Smart, stunning and seductive, “The Green Knight” is a rich and meditative Arthurian adventure, featuring a career-best Patel and a tale so beautifully complex, it’ll have viewers thinking about it long after they exit the theater. 

Sir Gawain, nephew of King Arthur, wakes up alongside his lover, Essel (Alicia Vikander), in a brothel on Christmas morning. Refusing to grow-up, Gawain is berated by his mother (Sarita Choudhury) for his inappropriate actions. He attends the Christmas feast hosted by his uncle, but the festivities are interrupted by the Green Knight (Ralph Ineson) — a half-human, half-tree creature — who challenges the other knights to a game. 

In an attempt to prove his worth, Gawain volunteers to take part in the dangerous game. Things don’t go as planned and Gawain finds himself bound to meet the Green Knight in one year. The rest of this epic follows the brash Arthurian knight on his quest as he finds scavengers, spirits and himself. 

Lowery (“A Ghost Story,” “Pete’s Dragon”) subverts all expectations with his masterful direction. “The Green Knight” isn’t your typical medieval film with sword fighting and monologues. It’s devoid of battle scenes and features long stretches with little to no dialogue — and the movie doesn’t falter. In fact, it works because of its languid nature. 

Each frame in this movie feels like a painting. Lowery and cinematographer Andrew Droz Palermo (“A Ghost Story,” “A Teacher”) capture the Irish landscape in an alluring fashion. There are scenes that are flat-out gorgeous, others that are frightening and some that are both, like the opening scene. Palermo — the film’s dark horse MVP — crafts a visual experience that allows Lowery to tell the slow paced coming-of-age story he wants. 

The movie excels in its quieter parts: long scenes of Gawain riding his horse, encountering giants, escaping from scavengers and eluding any desires. To some, these parts may seem boring or directionless when, in fact, this is the epitome of Lowery’s cinema. He wants the audience to be confused and frustrated. 

The film is not about Gawain’s destination — it’s about how he gets there. Once viewers accept that, Lowery’s epic is nothing short of a marvel. 

Gawain is a tricky character: he’s entitled, reckless and easy to hate. The charming Patel (“Slumdog Millionaire,” “Lion”) is up to the task with Gawain, though. He’s able to take this complicated figure, imbue him with chivalry and humanity and win over the audience. Patel’s expressions — especially in the film’s unbelievable climax — are more powerful than any soliloquy Lowery could’ve written. 

Vikander (“The Danish Girl,” “Ex Machina”) stars in a double role, one as Essel and another as a mysterious Lady he meets late in his journey.

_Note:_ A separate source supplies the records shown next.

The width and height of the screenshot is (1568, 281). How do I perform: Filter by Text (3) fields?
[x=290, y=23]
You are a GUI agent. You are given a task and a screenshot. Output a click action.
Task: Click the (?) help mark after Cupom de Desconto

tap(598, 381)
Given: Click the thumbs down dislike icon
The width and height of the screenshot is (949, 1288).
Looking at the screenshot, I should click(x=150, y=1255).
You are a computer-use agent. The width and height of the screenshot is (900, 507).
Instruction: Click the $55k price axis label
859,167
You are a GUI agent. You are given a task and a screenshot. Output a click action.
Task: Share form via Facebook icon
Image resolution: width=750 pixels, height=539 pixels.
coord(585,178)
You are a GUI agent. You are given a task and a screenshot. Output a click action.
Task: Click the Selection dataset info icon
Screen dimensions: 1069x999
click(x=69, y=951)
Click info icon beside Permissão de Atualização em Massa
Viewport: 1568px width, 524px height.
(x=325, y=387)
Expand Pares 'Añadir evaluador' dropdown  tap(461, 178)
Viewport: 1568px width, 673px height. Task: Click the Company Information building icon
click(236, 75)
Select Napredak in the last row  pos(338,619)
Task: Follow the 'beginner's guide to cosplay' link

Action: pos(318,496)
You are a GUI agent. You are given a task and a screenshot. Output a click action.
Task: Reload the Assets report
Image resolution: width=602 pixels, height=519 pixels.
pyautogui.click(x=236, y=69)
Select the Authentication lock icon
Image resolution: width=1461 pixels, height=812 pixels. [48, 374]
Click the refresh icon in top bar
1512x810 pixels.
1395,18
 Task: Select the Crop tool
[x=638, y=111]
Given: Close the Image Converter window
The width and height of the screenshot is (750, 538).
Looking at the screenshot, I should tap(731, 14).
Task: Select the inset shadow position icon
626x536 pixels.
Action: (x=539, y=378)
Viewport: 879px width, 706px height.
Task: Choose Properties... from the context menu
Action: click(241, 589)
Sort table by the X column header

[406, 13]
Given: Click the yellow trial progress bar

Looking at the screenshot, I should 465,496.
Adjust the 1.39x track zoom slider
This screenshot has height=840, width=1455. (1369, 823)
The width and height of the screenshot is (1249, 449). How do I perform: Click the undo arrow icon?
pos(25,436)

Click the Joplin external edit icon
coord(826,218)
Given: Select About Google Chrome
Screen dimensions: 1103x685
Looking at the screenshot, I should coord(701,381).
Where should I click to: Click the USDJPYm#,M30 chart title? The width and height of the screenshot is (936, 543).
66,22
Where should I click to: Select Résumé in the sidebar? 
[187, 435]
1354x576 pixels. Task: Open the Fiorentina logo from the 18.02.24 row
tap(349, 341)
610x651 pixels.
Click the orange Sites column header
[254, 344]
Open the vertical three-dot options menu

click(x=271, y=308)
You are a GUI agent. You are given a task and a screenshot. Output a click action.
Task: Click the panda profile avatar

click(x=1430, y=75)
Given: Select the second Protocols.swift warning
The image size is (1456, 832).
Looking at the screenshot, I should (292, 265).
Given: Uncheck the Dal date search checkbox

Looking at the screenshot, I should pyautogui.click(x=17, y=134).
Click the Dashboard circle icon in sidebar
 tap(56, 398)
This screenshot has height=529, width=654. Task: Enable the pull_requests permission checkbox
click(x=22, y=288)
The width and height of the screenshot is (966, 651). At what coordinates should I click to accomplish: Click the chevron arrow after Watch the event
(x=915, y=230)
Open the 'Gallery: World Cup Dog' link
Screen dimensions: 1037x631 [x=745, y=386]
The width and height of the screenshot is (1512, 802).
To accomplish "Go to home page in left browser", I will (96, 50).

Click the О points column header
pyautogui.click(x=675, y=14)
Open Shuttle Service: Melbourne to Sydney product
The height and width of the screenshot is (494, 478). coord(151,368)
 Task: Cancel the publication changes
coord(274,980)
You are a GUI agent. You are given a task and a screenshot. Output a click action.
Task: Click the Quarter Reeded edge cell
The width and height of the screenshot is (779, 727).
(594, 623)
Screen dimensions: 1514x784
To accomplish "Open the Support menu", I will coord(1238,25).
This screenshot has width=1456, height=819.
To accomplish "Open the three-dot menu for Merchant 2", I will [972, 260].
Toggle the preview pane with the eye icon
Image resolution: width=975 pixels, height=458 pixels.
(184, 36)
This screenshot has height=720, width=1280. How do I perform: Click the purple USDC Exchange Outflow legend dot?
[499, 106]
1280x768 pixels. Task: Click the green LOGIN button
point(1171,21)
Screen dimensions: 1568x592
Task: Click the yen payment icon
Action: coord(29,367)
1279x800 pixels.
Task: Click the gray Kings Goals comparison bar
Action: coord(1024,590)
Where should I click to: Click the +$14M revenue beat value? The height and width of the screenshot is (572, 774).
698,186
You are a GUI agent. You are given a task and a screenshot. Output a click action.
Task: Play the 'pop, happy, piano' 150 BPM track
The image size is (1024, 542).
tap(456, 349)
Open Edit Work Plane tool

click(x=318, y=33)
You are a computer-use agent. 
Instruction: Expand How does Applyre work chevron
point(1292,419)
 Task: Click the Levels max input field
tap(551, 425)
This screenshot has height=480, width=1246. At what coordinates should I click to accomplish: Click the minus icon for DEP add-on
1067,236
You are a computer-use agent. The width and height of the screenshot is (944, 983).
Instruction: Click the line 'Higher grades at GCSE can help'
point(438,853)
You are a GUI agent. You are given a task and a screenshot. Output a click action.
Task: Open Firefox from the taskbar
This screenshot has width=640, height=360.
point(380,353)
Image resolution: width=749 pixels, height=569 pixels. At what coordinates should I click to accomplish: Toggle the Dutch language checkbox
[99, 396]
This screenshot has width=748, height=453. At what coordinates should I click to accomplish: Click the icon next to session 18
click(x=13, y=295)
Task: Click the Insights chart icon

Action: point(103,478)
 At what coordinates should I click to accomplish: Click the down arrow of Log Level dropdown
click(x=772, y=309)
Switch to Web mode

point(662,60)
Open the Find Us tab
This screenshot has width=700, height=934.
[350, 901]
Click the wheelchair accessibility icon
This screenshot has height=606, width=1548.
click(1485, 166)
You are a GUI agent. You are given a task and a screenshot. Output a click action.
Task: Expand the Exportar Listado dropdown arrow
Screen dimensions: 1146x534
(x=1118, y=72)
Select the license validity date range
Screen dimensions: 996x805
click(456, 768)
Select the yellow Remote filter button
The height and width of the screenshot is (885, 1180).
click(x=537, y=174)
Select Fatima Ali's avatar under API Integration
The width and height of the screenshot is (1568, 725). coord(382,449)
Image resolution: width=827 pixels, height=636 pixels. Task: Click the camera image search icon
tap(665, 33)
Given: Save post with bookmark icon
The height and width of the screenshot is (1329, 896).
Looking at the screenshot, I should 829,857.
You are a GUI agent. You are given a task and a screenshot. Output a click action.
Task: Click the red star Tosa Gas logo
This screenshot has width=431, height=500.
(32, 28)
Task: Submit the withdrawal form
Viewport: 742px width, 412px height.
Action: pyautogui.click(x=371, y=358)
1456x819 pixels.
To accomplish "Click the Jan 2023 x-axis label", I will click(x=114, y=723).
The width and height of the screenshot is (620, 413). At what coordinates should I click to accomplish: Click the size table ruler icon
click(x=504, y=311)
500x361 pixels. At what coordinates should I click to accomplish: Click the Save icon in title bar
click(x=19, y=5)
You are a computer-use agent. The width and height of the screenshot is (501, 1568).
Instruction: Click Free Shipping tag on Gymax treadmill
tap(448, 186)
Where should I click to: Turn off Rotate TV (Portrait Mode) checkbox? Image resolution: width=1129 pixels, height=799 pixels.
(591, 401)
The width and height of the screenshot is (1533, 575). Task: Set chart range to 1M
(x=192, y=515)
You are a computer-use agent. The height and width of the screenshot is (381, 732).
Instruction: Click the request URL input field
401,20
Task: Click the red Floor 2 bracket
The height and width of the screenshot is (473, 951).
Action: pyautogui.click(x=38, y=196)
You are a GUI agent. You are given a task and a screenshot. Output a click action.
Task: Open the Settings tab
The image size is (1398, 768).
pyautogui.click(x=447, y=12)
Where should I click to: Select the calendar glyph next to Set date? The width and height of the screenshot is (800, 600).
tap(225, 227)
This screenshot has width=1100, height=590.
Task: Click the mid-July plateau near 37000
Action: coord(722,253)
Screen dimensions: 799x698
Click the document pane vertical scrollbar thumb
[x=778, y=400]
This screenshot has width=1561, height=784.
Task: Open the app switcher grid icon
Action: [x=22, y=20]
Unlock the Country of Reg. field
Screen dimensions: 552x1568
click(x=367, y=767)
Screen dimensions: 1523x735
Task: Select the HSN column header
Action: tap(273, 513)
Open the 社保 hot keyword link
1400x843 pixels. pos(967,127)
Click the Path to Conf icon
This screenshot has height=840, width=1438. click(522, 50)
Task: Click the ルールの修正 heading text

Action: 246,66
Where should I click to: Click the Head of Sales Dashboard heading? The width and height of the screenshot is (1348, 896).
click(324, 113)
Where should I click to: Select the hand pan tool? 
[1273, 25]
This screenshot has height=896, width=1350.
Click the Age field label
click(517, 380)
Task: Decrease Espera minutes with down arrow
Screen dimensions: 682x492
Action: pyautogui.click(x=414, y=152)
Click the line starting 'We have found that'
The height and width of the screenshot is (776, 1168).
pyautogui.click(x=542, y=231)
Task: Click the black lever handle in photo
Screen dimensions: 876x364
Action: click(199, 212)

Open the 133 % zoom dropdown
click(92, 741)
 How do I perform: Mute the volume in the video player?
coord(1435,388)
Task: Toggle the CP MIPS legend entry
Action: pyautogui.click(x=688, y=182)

While Essel doesn’t leave a strong impact, the Lady is a force to be reckoned with. She’s given the film’s sole monologue — a beautiful one about the color green — and Vikander delivers it with confidence and pain. The Oscar winner plays the role of a temptress exceptionally by being equally scary and enticing. 

The rest of the cast are in top form, becoming their characters in Lowery’s beguiling world.

Fortunately, the director chooses to design the Green Knight with practical effects. He looks formidable — no one stands a chance against him. 

Lowery’s brilliance lies in the intricacies and surrealism, similar to “2001: A Space Odyssey” and “Mulholland Drive,” blurring the lines between fantasy and reality. The objective of this movie is to give into Lowery and his vision, submit to Gawain and his memorable journey. Accept the mystery.

The narrator in the opening sequence demonically says, “This isn’t a simple tale of honor and glory.” That couldn’t be more true. After all, heavy lies the head that wears the crown. 

“The Green Knight,” rated R, is now playing in theaters.